Les jardins d'Altiaë
Tanaëth m’offre une potion de soin, m’expliquant que si jamais il m’arrivait quelque chose, il me faudrait la boire d’une traite. Je la regarde, intrigué car c’est la première fois que j’en tiens une entre mes mains, à tel point qu’il ne m’était même pas venu à l’esprit d’en acheter une. Dans les quartiers des esclaves de Khonfas, les potions de soin étaient un objet très rare, généralement volé et nous encourions la mort si nous étions pris en leur possession. Je relève les yeux vers Tanaëth.
- Merci, encore une fois tu m’offres un cadeau qui pourra me sortir d’un bien mauvais pas.
Sur ces paroles, il se détourne pour se rendre d’un pas pressé vers son rendez-vous, et je devine ses pas portés par son cœur. Je range la potion dans mon sac et regarde autour de moi, incertain du lieu où me rendre pour attendre mon compagnon, mais j’opte finalement pour une flânerie au hasard dans les rues de la Perle Blanche. Je ne parviens pas tout à fait à me faire au calme paisible qui règne dans ses ruelles, à ce fin mélange de nature et de beauté qui n’a qu’un but : célébrer et préserver la paix de ses habitants. Je m’autorise, pour la première fois peut-être, à vaquer sans but, sans savoir où je vais ni ce que je vais faire, savourant simplement le fait d’être en vie dans un lieu aussi magnifique, avec l’intention de partir à l’aventure pour la simple raison que j’en ai envie.
Je croise quelques hinïons qui me regardent passer avec un curiosité manifeste qui me rend cependant mal à l’aise, je n’ai pas l’habitude d’être à ce point le centre de l’attention. Aussi, lorsque mes pas me mènent à un parc au centre de la cité, c’est avec un léger soulagement que je pénètre à l’intérieur. A l’entrée se trouve une délicate arche avec l'inscription « jardins d’Altiaë » gravée dessus. Il est à l’image de la ville, serein, splendide, peuplé d’une multitude d’arbres et de plantes diverses qui se côtoient dans un savant ensemble.

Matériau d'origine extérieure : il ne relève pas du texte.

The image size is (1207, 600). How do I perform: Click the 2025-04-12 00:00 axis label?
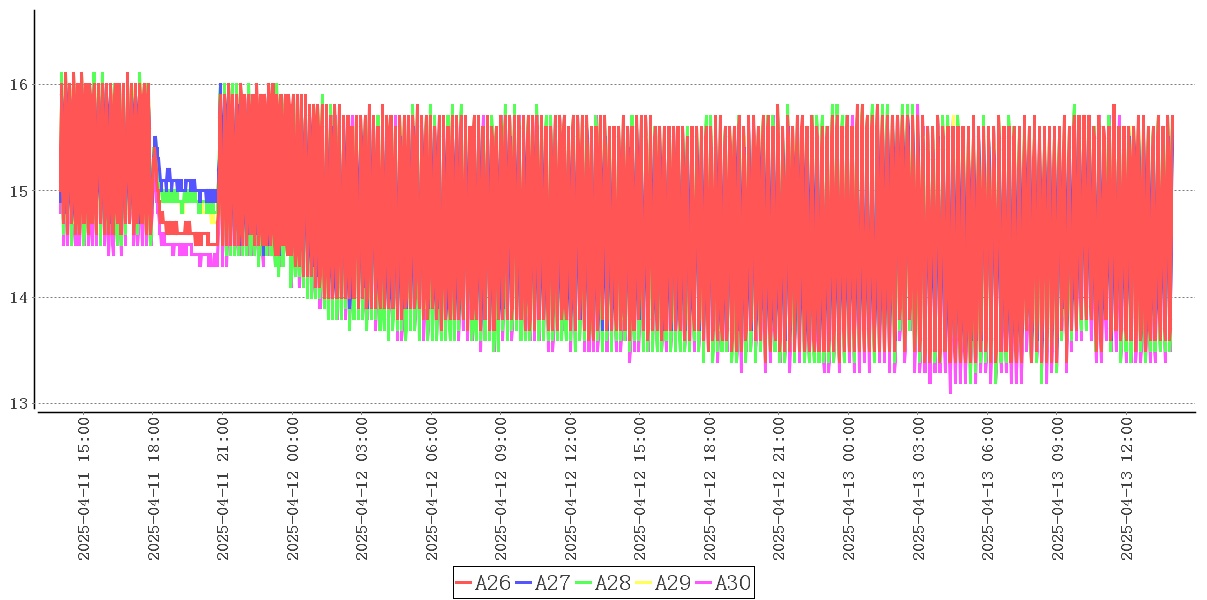(293, 489)
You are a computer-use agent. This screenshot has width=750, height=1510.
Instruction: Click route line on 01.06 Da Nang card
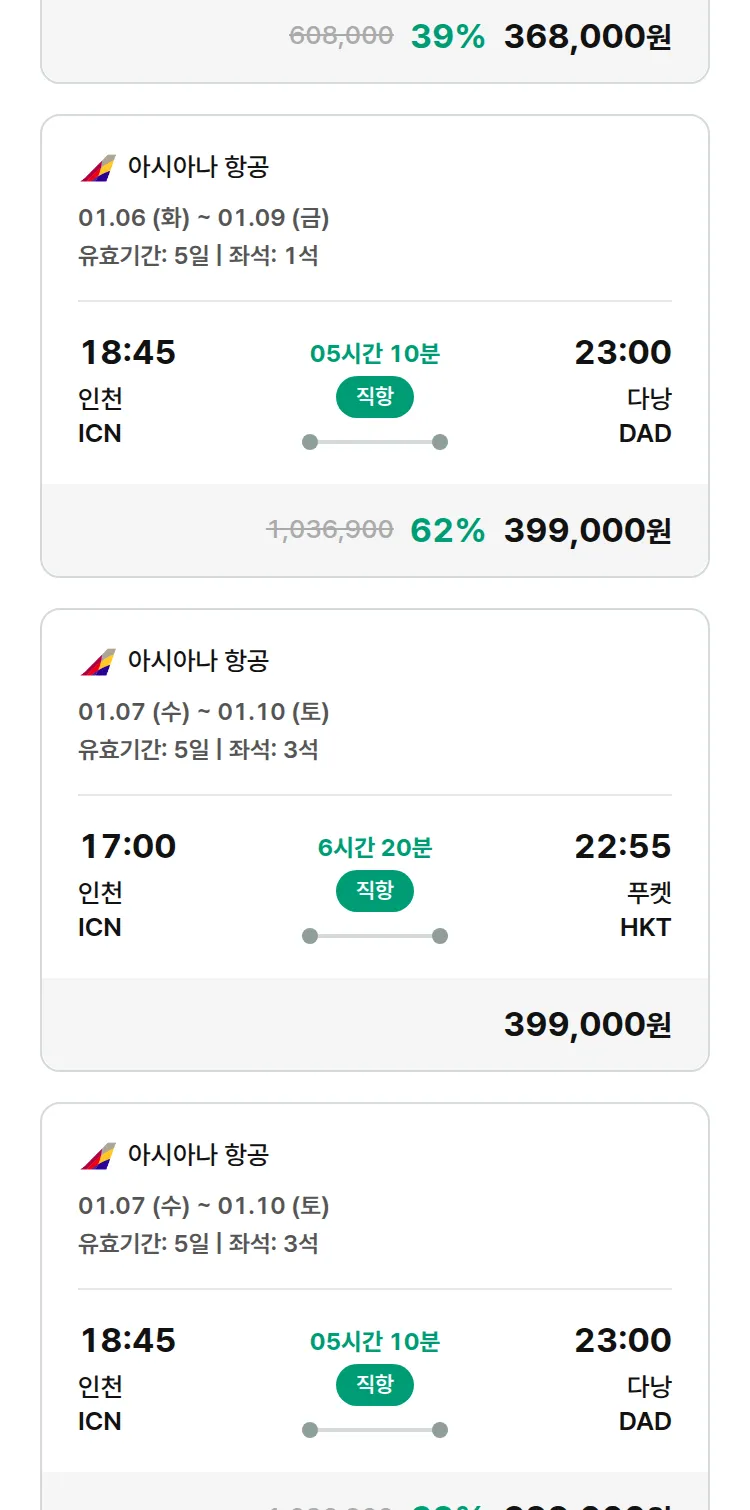(374, 442)
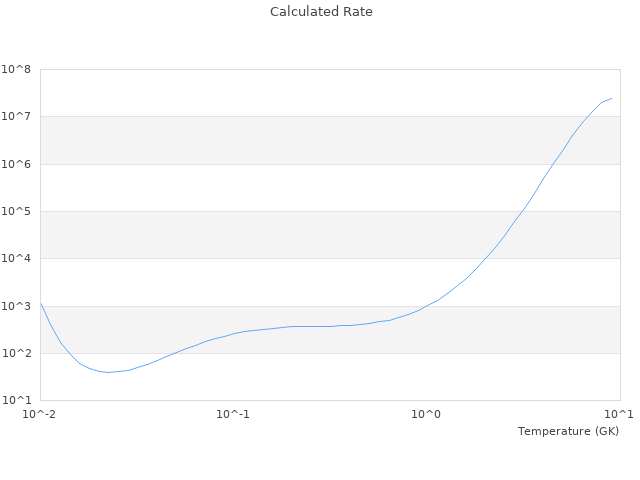Viewport: 640px width, 480px height.
Task: Click the 10^6 y-axis tick label
Action: [17, 164]
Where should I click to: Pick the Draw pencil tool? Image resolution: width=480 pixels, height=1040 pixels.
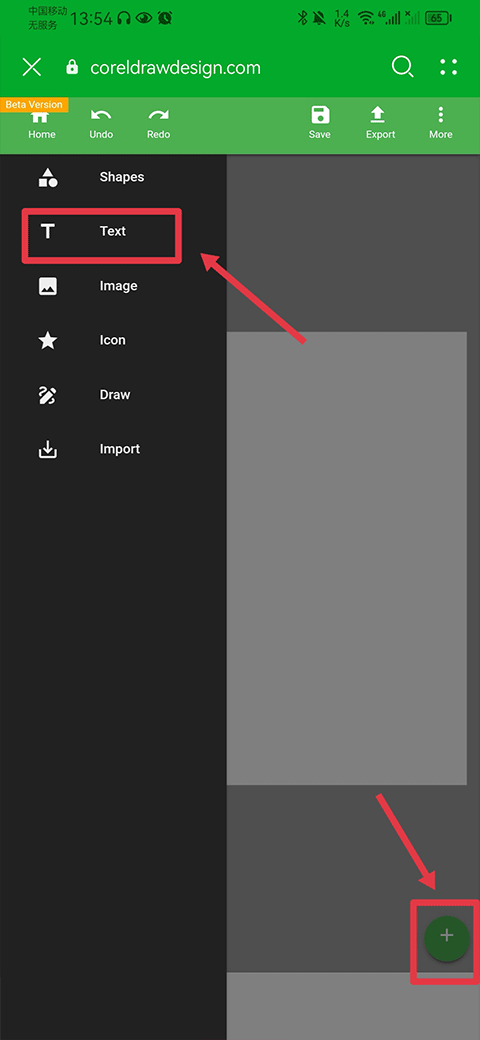pyautogui.click(x=48, y=395)
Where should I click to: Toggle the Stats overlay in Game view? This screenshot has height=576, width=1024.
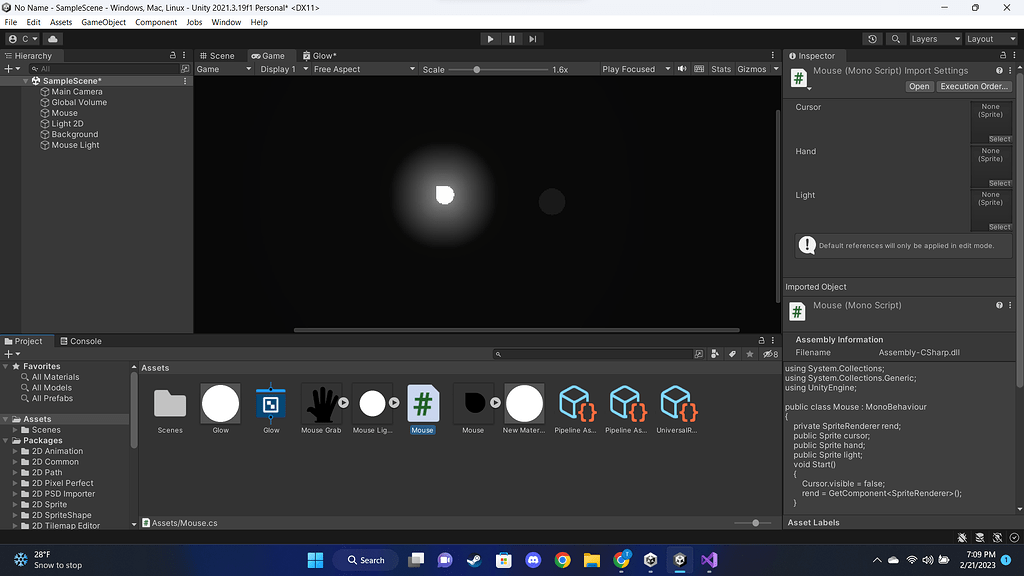(x=721, y=69)
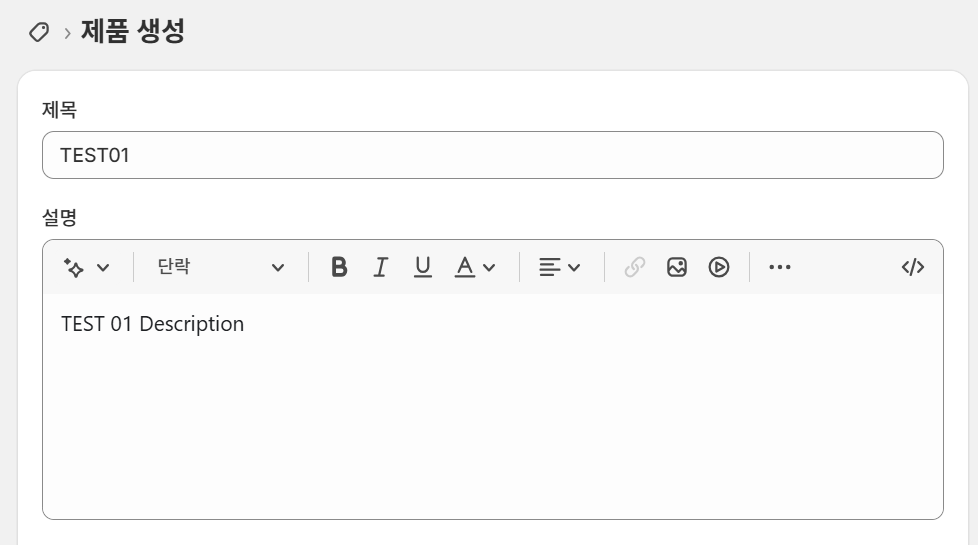Expand the chevron next to the text color icon

tap(489, 267)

Je m’engage dans l’une des allées s’enfonçant plus avant à l’intérieur, un sentier cheminant entre des arbres plusieurs fois centenaires, titanesques et flanqués d’une nuée de petits arbustes en fleur. Le soleil parvient à percer ça et là la frondaison, marbrant le sol de petits éclats lumineux. Je n’entends d’autres sons que bruissement des feuilles, le pépiement des oiseaux et le bruit de mes pas sur le sentier. Finalement, je décide de m’allonger sur l’un des nombreux bancs et profiter de la quiétude, le regard braqué sur le feuillage s’agitant au son d’une mélodie qui lui est propre. Je pousse un soupir, évacuant une partie de la tension qui m’habitait sans que je le sache.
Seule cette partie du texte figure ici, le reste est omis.